Dejé de verlo cuando partí a seguir mis estudios universitarios, pero, al retornar (sobre todo cuando entré a trabajar a la página cultural de un diario) volví a buscarlo. Le había afectado la diabetes y estaba delgado. Entonces seguí nutriéndome con su fascinante verbo y su hercúlea memoria. Me encantaba una anécdota en particular: su amistad con la última “cotuncha” (la postrera representante de la etnia sureña de las mujeres elegantes que usaban el cotón y la faja de colores). Siempre que lo contaba, sus ojos se entornaban, enamorados de ese recuerdo, y sus manos venosas se aferraban a la fotografía donde aparecía una ancianita vestida de negro con una canasta plana (un valay) donde ofrecía plátanos de la isla. Don Lucho se preciaba de haber sido su amigo.

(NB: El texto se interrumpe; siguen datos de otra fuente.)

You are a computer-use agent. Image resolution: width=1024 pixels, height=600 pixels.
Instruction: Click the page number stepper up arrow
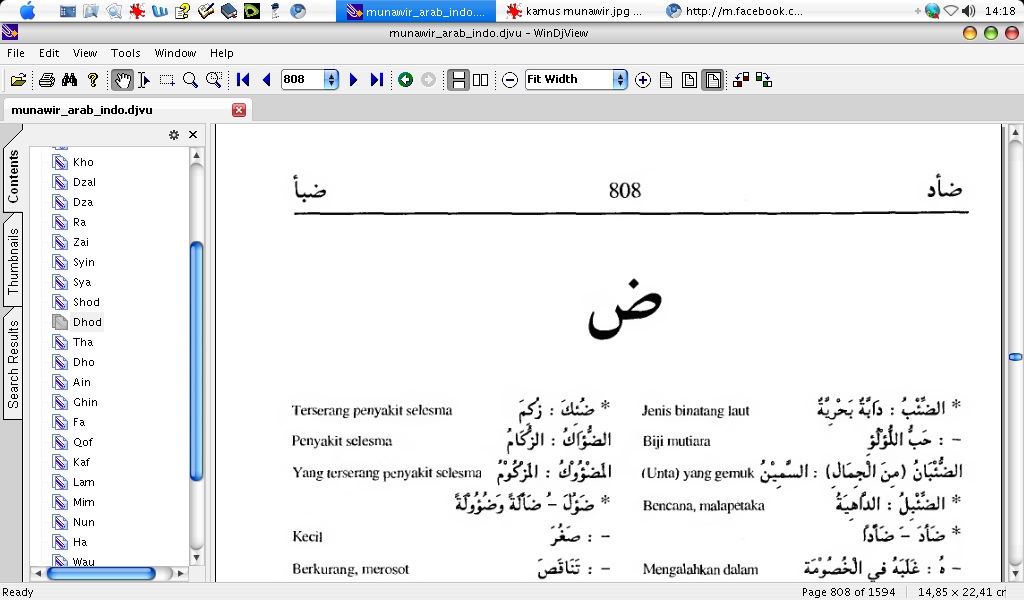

Sustentó mi trabajo al frente de una comisión de cultura: recuerdo que lo busqué para que fuera jurado en un concurso de huaylarsh y hasta ahora sonrío con el pánico que desató entre los concursantes, porque don Lucho no estaba quieto en su silla, como los otros jurados, sino en los camerinos constatando la originalidad de las bayetas y los fustanes.
De mi último viaje a Italia, le traje un curioso nacimiento del tamaño de un anillo forjado en hierro de Ferrara, que le encantó. Estaba todavía vital, siempre atento a sus lecturas, y me contó algunas peripecias que había vivido al lado de José María Arguedas, puesto que era el año de su centenario. “¿Usted ha visto esta foto?”, me preguntó, desplegando una central de un suplemento de tirada nacional, donde aparecía la fotografía en la que Arguedas y un grupo de personas sostienen un mate burilado en la Plaza de la Constitución. “Claro”, le respondí. “Esa foto la tomé yo”, me reveló. “Eran dos. En la segunda aparezco yo, pero se extraviaron, y no sé cómo aparecieron en Lima”. Le pregunté por qué no reclamaba su crédito y él sólo sonrió: “La cultura es de todos”.
Me contó que estaba tomando leche de alpiste y me dio la receta para que la tomaran también mi madre y mis tías, grandes amigas suyas. Lo busqué todavía varias veces más, incluso después de su operación, y seguimos conversando sobre Huancayo antiguo y su postiza fundación española. Me dejó replicar con mi cámara sus fotografías. Hablamos de la matanza que Manuel Odría desató una noche negra en Huancayo y que él cubrió con su cámara maestra, porque, encima de todo, también había sido periodista, reportero gráfico y el más grande fotograbador que tuvo Huancayo.
Ahora que se ha ido, lo sé, Luis Cárdenas Raschio ha sido nuestro José María Arguedas y, como él, merece un homenaje gigantesco, multitudinario y genuino como sus nacimientos.
Propongo instituir una fundación cultural que lleve su nombre y administre todo lo que atesoró en vida, que guarde sus trajes típicos, sus sombreros, sus máscaras, sus fotografías, sus “muchas”, pero sobre todo su corazón abierto que nunca se cerró para nadie.